Document text ::
******************************

Malaysian policymakers are being lobbied to follow New Zealand’s endgame in embracing e-cigarettes, ignoring that New Zealand first adopted rigorous tobacco control measures such as plain packaging and requiring retailer licenses, which Malaysia has not done yet. 

New Zealand also now has a growing vaping problem. The latest data from New Zealand’s Ministry of Health shows more people are now vaping (8.3 percent) compared to smoking (8 percent). The 2021 Vaping In New Zealand Youth Survey showed 20 percent of secondary school students were vaping daily.

In Australia, despite e-cigarettes containing nicotine only being allowed for sale to adults with a prescription, teenagers have easy access to them. Health experts describe the situation as a vaping epidemic spiralling out of control as more studies reveal the dangerous impacts of e-cigarettes on youths.

In Malaysia, e-cigarettes represent a runaway industry that has already hooked numerous youths on nicotine using youth-appealing flavours, brand names, and colourful packaging. 

Although nicotine is a Class C poison that can only be sold with a licence (National Poison Act), the industry claims there are 3,000 vape businesses employing 15,000 people. While illegally selling unlicensed poisonous products. it is issuing statements and lobbying policy makers, threatening a black market if they are not legalised.

******************************

Data rows ::
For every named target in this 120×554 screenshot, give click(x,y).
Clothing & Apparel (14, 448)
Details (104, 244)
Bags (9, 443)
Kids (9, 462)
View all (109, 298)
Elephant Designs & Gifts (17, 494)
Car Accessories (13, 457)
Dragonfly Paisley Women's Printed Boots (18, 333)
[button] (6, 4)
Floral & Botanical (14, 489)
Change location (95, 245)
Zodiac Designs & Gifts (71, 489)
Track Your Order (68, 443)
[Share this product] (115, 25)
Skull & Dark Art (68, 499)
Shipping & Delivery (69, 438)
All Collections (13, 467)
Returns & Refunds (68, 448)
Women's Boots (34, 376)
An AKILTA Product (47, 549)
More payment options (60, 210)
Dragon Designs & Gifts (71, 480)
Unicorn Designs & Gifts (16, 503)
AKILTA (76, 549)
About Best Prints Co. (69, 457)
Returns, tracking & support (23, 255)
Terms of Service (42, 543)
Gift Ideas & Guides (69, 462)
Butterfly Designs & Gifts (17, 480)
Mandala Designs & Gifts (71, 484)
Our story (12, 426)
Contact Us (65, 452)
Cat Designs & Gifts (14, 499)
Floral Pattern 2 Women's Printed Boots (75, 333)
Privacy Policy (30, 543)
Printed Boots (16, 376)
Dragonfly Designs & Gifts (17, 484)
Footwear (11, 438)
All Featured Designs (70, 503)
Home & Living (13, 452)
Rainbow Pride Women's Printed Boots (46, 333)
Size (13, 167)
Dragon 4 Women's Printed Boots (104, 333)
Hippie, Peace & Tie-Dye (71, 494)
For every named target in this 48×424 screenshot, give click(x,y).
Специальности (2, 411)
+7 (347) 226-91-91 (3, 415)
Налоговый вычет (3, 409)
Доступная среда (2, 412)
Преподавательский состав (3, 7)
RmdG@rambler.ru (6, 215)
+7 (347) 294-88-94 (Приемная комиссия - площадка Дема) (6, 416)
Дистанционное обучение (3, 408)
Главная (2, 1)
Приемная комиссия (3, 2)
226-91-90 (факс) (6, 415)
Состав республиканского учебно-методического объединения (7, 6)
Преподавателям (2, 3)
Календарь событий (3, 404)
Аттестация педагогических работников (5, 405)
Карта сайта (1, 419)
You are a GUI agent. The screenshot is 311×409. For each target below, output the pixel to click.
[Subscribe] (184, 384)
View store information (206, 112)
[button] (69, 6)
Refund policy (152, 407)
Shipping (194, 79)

******************************

List of tasks ::
- A) Pull out every row that contains the string "Women", treating uppercase and lowercase as different.
- B) Carry on the text about e-cigarette regulation in Malaysia from its last sentence.
The vaping policy text and the rows have no connection to each other.

Expected responses ::
- A)
Dragonfly Paisley Women's Printed Boots (18, 333)
Women's Boots (34, 376)
Floral Pattern 2 Women's Printed Boots (75, 333)
Rainbow Pride Women's Printed Boots (46, 333)
Dragon 4 Women's Printed Boots (104, 333)

- B)
The black market is a convenient boogeyman the industry uses to oppose strict regulations, especially tax increases on tobacco products, even if tax increases are an effective tobacco control measure, as seen in countries that have low smoking rates.

Singapore, which bans e-cigarettes and has a low smoking prevalence of 10 percent, has just increased tax on tobacco by 15 percent in its 2023 Budget, the third hike in nine years. With this increase, a pack of 20 cigarettes that previously cost S$14 (USD 10.41) now costs S$15.52 (USD 11.54). Unlike Singapore, Malaysia has succumbed to the tobacco industry’s smuggling boogeyman and has not increased taxes on tobacco for the past seven years. 

Vaping is not the solution to smoking. Malaysia must not hand over its youth to the harmful tobacco/nicotine industry. Instead, Malaysia must implement the generational end game policy by banning e-cigarettes and start  phasing out tobacco by increasing tax on tobacco, requiring plain packaging, and reducing the number of tobacco retailers.

Thank you.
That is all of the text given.